難治性卵巣がんの治療抵抗性を引き起こす細胞間の協調作用を発見
共同通信PRワイヤー / 2024年4月26日 10時0分
【画像:https://kyodonewsprwire.jp/img/202404259977-O7-1n5iY7H4】
図1 卵巣明細胞がんの手術検体を対象にした統合解析(論文より抜粋) シングルセル解析、空間的トランスクリプトーム、多重抗体染色、オルガノイド共培養などの統合解析を行なった。

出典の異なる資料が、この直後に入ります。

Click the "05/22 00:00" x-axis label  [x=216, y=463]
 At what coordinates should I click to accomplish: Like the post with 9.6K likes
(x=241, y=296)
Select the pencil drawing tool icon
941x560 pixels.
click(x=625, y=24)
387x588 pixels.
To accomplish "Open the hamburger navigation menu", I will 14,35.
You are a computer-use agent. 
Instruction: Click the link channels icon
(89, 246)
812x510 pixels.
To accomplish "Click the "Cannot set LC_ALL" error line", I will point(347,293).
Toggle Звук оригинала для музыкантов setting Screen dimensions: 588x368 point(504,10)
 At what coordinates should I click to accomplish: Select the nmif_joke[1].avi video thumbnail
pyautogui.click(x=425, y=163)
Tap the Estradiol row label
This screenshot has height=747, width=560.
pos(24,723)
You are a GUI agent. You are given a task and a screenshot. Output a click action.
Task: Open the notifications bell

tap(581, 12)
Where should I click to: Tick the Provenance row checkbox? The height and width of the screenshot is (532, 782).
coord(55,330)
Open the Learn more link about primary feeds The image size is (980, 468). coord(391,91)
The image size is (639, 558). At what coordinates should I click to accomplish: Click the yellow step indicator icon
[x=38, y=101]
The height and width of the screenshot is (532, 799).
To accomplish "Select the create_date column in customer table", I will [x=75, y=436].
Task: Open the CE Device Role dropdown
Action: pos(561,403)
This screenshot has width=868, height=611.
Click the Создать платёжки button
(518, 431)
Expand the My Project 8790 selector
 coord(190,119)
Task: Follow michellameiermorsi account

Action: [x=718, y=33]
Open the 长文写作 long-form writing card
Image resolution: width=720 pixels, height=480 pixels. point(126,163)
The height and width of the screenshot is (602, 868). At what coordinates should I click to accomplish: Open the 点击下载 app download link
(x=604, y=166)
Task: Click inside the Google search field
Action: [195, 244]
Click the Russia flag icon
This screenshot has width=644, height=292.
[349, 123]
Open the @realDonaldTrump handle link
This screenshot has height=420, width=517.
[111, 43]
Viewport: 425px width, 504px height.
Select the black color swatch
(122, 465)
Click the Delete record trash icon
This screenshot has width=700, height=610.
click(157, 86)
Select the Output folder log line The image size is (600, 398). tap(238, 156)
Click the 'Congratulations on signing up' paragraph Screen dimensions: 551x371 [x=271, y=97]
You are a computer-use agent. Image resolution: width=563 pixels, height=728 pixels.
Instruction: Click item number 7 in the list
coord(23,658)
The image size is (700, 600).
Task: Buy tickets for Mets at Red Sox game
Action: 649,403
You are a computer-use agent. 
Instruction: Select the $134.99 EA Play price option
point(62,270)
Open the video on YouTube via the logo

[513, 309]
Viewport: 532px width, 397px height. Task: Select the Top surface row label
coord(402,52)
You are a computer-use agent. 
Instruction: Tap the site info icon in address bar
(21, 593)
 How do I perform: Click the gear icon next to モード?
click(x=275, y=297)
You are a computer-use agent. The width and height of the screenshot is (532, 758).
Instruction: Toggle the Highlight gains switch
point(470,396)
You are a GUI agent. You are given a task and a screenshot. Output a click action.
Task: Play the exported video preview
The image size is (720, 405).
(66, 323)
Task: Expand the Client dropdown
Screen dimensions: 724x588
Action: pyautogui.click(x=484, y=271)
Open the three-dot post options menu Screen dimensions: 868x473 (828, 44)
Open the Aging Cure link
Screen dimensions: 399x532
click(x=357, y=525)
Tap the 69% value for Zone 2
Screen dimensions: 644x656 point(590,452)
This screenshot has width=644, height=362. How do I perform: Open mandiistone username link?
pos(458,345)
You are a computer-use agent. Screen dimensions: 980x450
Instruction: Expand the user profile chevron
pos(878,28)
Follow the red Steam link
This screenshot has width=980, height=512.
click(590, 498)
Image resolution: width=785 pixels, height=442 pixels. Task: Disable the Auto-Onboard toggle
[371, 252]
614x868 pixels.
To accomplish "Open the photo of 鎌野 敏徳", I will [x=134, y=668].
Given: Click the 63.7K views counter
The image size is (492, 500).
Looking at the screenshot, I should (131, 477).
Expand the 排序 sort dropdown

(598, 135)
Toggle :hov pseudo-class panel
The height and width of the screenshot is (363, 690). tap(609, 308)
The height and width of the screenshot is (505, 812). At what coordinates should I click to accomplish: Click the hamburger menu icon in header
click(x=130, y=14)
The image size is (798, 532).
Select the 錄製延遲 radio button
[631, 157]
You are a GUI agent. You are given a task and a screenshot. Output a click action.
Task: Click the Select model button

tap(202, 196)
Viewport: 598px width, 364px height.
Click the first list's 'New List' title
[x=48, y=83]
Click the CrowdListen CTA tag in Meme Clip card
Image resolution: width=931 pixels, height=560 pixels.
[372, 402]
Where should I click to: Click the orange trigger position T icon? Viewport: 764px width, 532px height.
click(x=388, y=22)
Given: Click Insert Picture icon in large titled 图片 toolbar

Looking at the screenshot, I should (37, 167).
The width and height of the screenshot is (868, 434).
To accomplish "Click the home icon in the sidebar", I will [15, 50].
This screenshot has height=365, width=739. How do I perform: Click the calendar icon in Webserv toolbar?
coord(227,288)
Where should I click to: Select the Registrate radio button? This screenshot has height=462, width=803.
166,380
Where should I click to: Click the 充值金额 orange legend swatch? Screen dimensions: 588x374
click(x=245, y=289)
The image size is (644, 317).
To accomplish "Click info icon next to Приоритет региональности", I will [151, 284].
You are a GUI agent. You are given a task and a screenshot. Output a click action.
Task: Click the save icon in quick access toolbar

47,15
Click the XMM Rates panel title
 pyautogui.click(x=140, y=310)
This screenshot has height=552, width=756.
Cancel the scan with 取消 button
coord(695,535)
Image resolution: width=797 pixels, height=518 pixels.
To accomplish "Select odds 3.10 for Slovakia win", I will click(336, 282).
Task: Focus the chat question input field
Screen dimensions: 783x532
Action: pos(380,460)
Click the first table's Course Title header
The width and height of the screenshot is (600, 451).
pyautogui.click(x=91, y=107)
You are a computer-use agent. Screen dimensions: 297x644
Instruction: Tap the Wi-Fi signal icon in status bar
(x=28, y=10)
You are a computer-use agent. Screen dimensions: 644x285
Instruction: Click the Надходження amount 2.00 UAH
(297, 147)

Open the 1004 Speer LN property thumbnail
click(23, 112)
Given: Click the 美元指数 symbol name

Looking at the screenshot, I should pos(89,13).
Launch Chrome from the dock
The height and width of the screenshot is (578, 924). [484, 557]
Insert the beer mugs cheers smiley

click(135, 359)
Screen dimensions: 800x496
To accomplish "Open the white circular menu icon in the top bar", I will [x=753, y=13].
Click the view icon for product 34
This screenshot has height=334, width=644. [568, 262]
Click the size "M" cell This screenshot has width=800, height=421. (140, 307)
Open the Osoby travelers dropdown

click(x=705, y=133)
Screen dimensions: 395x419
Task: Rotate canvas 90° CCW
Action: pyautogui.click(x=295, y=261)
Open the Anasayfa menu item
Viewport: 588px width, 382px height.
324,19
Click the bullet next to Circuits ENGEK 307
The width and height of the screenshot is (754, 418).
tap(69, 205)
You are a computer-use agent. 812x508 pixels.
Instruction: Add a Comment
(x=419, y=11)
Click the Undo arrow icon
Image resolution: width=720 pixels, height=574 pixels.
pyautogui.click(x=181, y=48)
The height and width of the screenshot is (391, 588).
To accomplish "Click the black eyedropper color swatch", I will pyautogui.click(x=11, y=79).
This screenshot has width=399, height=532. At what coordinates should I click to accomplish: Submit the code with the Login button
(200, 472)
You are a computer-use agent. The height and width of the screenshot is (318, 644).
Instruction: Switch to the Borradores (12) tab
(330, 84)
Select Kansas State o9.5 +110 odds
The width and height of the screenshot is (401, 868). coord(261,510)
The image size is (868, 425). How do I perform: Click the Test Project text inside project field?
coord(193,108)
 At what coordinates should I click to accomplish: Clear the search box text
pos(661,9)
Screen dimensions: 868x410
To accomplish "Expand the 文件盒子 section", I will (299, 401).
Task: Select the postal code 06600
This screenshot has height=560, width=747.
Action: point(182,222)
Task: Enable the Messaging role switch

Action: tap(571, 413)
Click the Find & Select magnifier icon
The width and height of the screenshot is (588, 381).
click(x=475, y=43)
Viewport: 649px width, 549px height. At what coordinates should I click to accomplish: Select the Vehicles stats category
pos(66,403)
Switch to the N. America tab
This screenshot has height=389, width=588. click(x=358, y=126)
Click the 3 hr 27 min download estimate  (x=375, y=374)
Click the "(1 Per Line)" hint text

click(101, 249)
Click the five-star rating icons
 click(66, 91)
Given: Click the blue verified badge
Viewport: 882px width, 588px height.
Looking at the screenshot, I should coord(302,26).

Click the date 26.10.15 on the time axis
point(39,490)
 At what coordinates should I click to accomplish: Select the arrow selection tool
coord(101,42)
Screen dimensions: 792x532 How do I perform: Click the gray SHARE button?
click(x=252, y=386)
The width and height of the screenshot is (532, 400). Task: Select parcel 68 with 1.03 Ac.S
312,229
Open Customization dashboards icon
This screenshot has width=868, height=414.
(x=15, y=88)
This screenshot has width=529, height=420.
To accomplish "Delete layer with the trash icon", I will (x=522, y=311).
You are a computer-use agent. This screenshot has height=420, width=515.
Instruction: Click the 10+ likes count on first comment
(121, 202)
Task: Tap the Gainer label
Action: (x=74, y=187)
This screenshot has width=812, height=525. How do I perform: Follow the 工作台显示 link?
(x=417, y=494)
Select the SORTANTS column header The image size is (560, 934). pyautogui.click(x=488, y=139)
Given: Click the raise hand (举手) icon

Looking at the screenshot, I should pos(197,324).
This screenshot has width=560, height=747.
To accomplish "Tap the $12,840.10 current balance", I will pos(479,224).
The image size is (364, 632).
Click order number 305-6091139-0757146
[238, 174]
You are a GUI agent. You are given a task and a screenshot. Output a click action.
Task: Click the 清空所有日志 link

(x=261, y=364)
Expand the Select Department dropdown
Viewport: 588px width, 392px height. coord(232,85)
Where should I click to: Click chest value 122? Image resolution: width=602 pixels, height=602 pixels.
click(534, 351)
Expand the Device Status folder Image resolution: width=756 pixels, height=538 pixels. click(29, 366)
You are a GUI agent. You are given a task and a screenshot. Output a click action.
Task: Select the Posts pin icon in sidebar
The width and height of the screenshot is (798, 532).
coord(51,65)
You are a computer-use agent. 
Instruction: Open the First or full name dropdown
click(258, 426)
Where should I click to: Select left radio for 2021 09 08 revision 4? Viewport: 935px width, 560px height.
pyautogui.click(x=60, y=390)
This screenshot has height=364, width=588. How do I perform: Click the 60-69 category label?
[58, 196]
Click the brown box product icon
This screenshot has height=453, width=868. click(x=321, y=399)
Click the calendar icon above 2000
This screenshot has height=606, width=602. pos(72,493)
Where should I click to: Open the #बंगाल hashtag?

【画像:https://kyodonewsprwire.jp/img/202404259977-O8-vNw11NA2】
図2 抗がん剤治療抵抗性を引き起こす、卵巣明細胞がんの微小環境(論文より抜粋) 抵抗性がん細胞群より、PDGFが放出される。 がん細胞由来のPDGFは、CAFの活性化を誘導する。 活性化CAFはがん細胞のHIF-1上昇および治療抵抗性の亢進をもたらす。 受容体型チロシンキナーゼ阻害剤によるCAF活性化抑制は、既存の抗がん剤によるがん抑制効果を促進する。
今後の展開
本研究により、今後はCAFを標的とした新しい治療法の発展、および難治性卵巣がんに対する新規抗がん剤の開発などの臨床応用への展開が期待されます。
用語解説
注1)がん関連線維芽細胞(Cancer-Associated Fibroblast、CAF)
CAFは、がん組織内に存在する線維芽細胞であり、がんの進行や治療への応答に影響を与えると考えられる。CAFにはいくつかのサブタイプが存在することが知られているが、これらの細胞のがん特性に与える影響は個々のがん微小環境に大きく依存する。がん促進的に働くCAFを抑制することで、新しい治療法開発に繋がることが期待されている。
注2)シングルセル解析
がん組織などの細胞多様性に富む組織を対象として、一つ一つの細胞レベルで遺伝子発現を詳細に調べる技術。この方法により、細胞集団内の多様性や個々の細胞の特性を明らかにすることが可能になった。病気の診断や新たな治療法の開発において重要な役割を果たしている。
注3)空間的トランスクリプトーム
組織や細胞サンプル内の各細胞の遺伝子発現情報をその空間的な位置情報と組み合わせて解析する技術。これにより、細胞の空間的な配置と機能の関係を明らかにし、組織の構造と遺伝子発現パターンの相関を理解することが可能になった。疾患の研究や組織の微細な構造解析において重要な役割を果たしている。